In remarks made during a broadcast over Irish Radio, Medh Ruane suggested a curious justification for reprinting Joyce’s words without leave of the Estate: “James Joyce used the city of Dublin and Dublin people in his books, so the argument goes that the people should have a moral and cultural right to use James Joyce’s material in different ways.” This is not the sort of argument that would carry much weight with a court, but it does point to some of the contradictions inherent in the private ownership of a public good like literature. Ulysses is a modern epic assembled from facts, personalities, and events in the Irish public domain; in that respect, it is not unreasonable for the Irish to view it as more immediately and intimately the property of the people than other works of the imagination. Joyce himself conceded that he was a “scissors-and-paste” man, an adapter and arrange of what came to hand. In the ecology of copyright, a work like Ulysses has its creatrive origins in the raw materials of the public domain.

I’m certainly no expert on copyright, but it’s interesting to consider, from the point of view of the excessively long copyright extensions granted to early 20th century works (in the E.U., 70 years after the calendar year of the author’s death; in the U.S., 95 years after the year the work was first published, for any book published between 1923 and 1977) just what exactly it is that “fair use” might constitute in relation to the origins of creative works, and how that might compromise the holders of these cripplingly long copyright agreements.
+ + + + + + +
▸ Your tasks
a: Please reproduce the stretch of the passage on Joyce and copyright from "I’m certainly no" through "long copyright agreements.", word for word.
b: Answer these questions from the passage on Joyce and copyright above:
(i) Who suggested a justification for reprinting Joyce's words during a broadcast over Irish Radio?
(ii) What kind of man did Joyce concede he was?
(iii) In the U.S., how long does copyright last for a book published between 1923 and 1977?

▸ Data excerpt
+ + + + + + +
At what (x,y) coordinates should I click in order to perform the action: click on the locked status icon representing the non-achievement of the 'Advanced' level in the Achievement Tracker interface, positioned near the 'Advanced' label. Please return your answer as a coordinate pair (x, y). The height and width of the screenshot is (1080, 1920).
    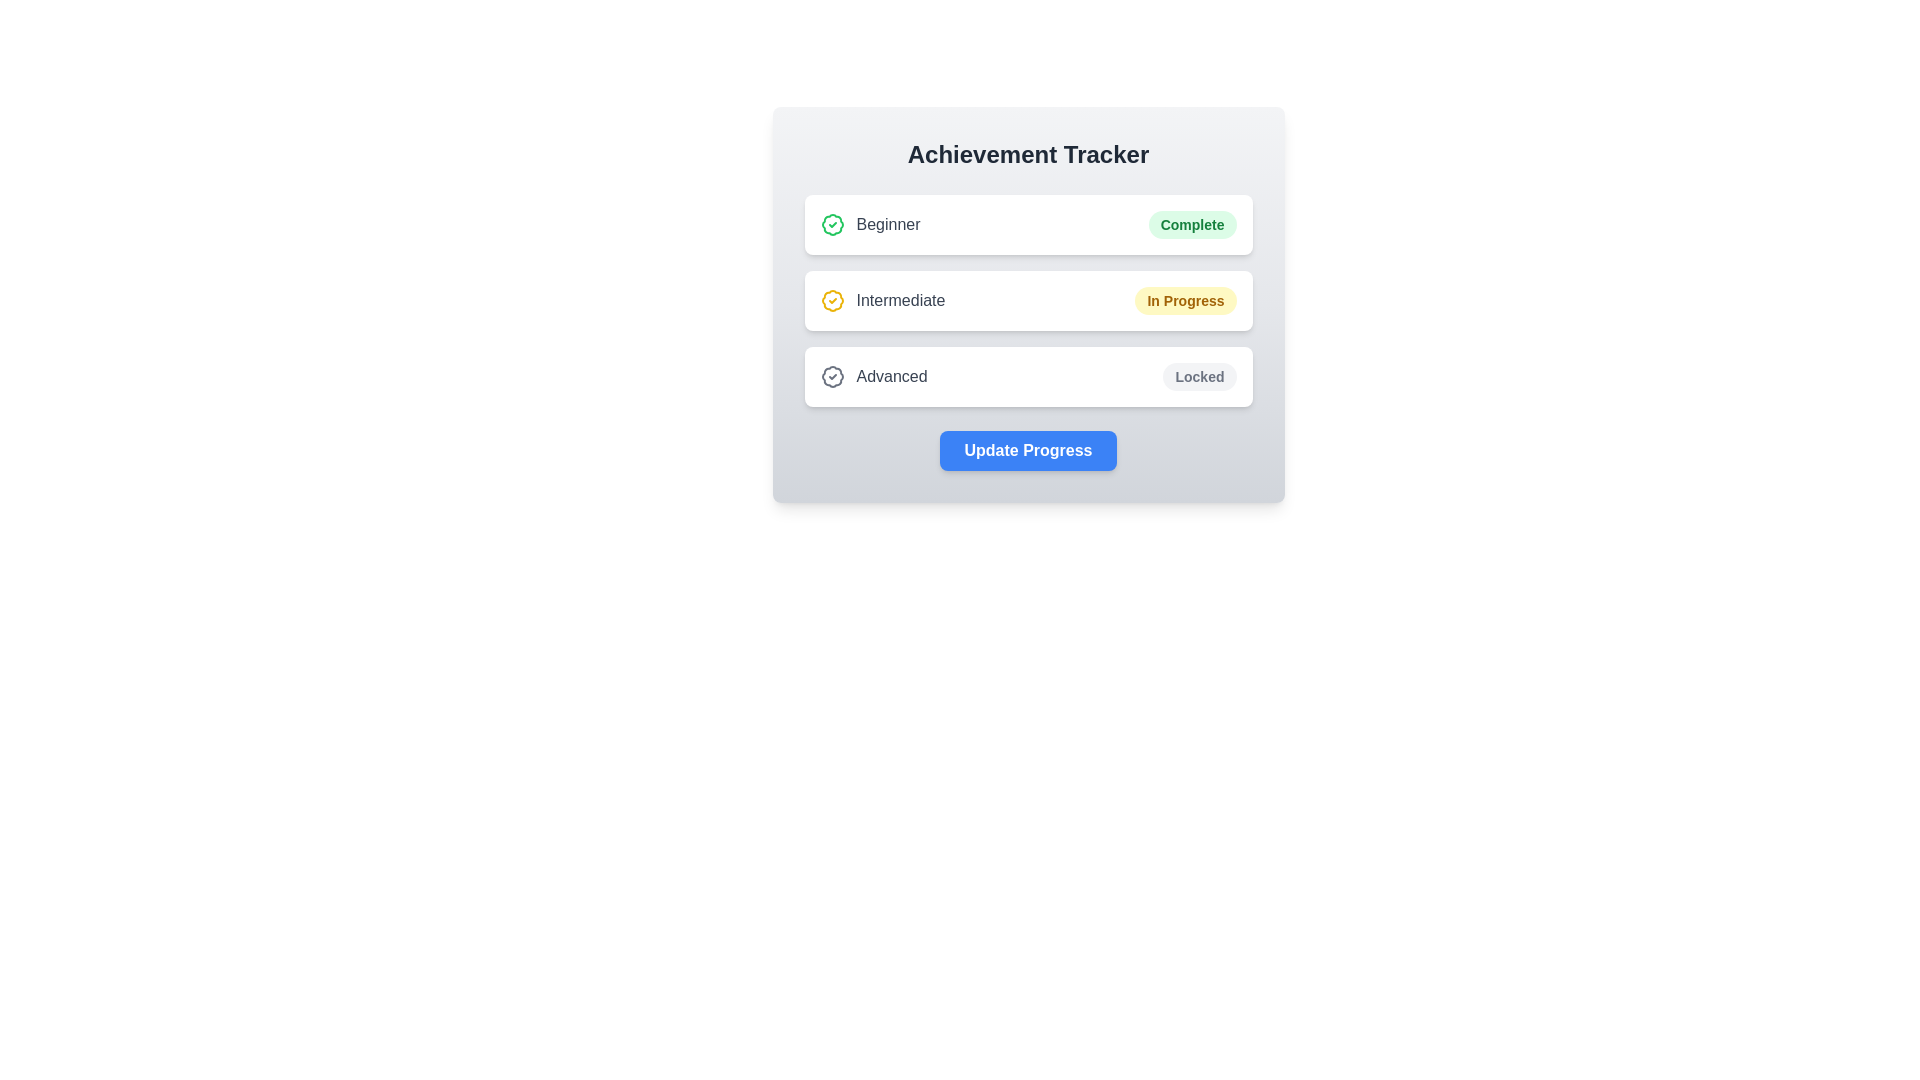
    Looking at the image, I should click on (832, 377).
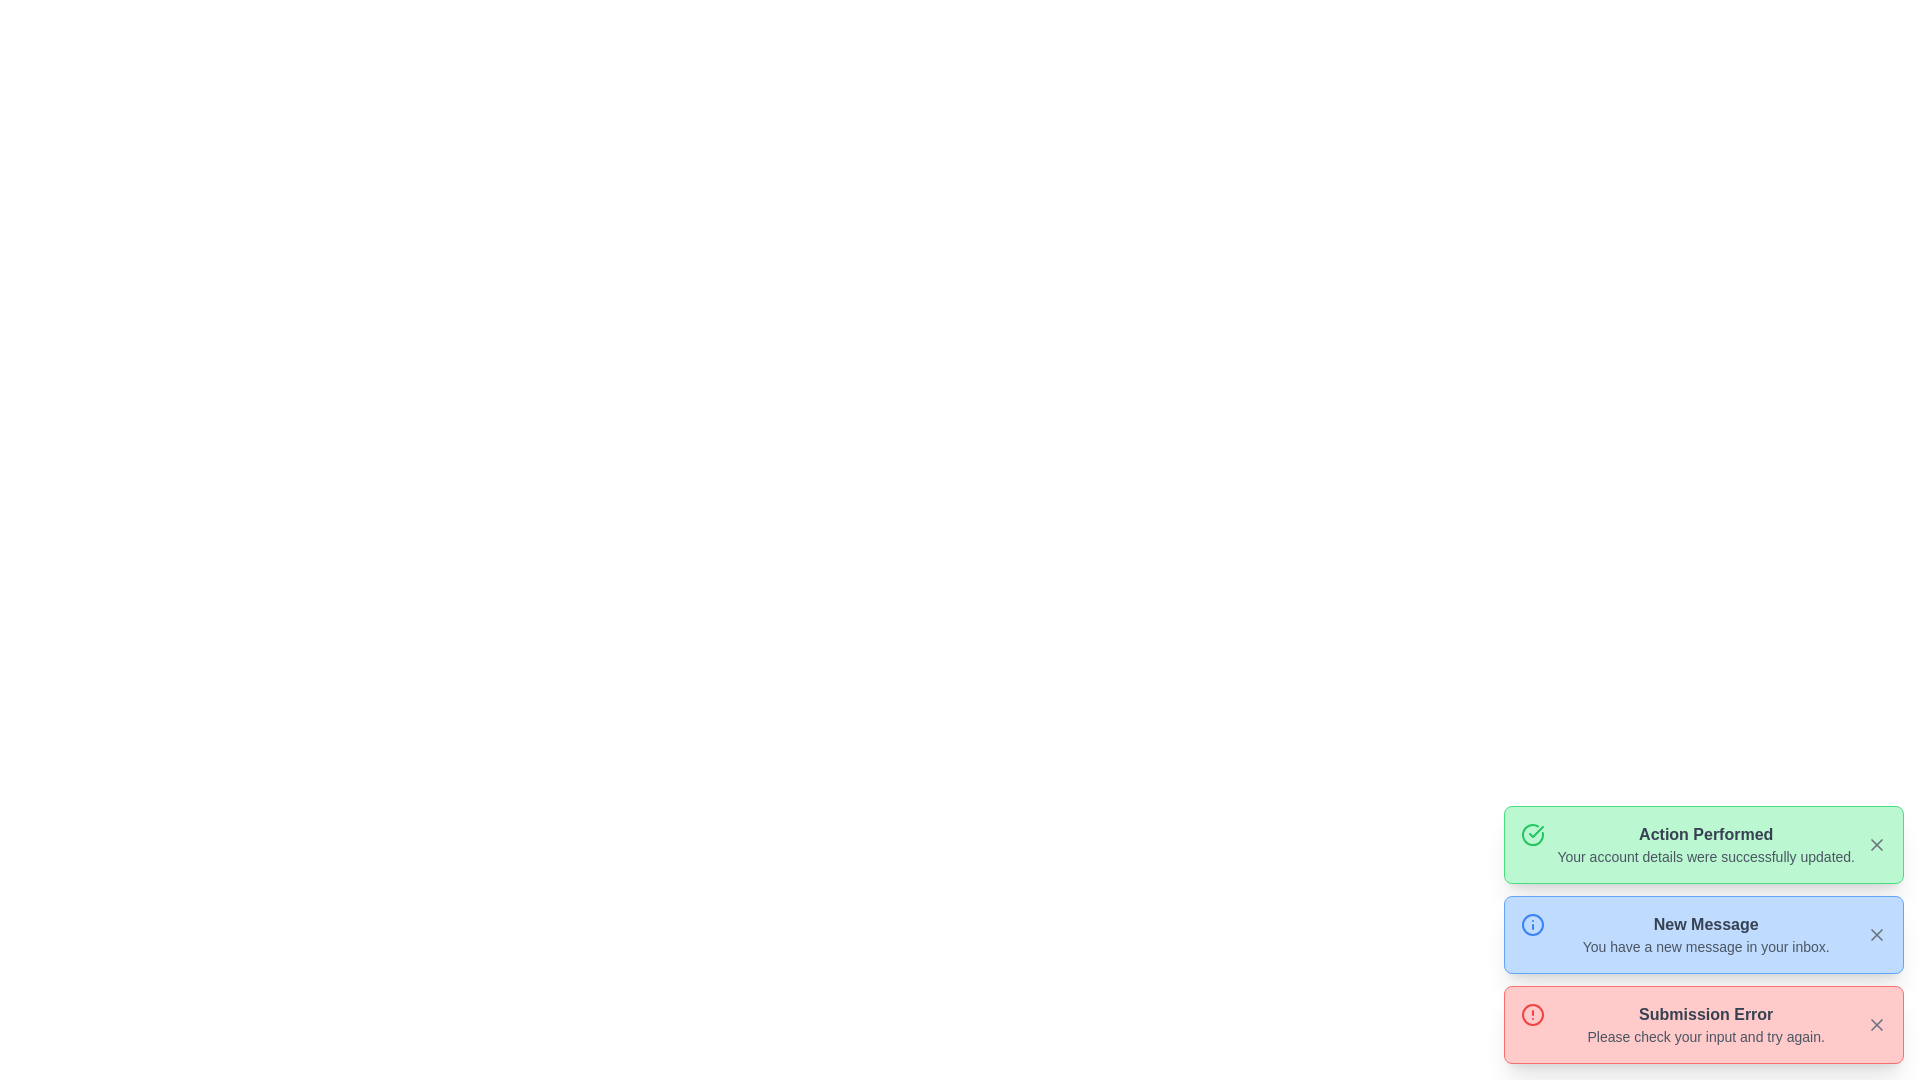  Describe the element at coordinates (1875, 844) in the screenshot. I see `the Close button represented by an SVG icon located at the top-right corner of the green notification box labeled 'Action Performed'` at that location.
+ + + + + + +
▸ Solutions to the tasks
a:
I’m certainly no expert on copyright, but it’s interesting to consider, from the point of view of the excessively long copyright extensions granted to early 20th century works (in the E.U., 70 years after the calendar year of the author’s death; in the U.S., 95 years after the year the work was first published, for any book published between 1923 and 1977) just what exactly it is that “fair use” might constitute in relation to the origins of creative works, and how that might compromise the holders of these cripplingly long copyright agreements.

b:
(i) Medh Ruane
(ii) A "scissors-and-paste" man
(iii) 95 years after the year the work was first published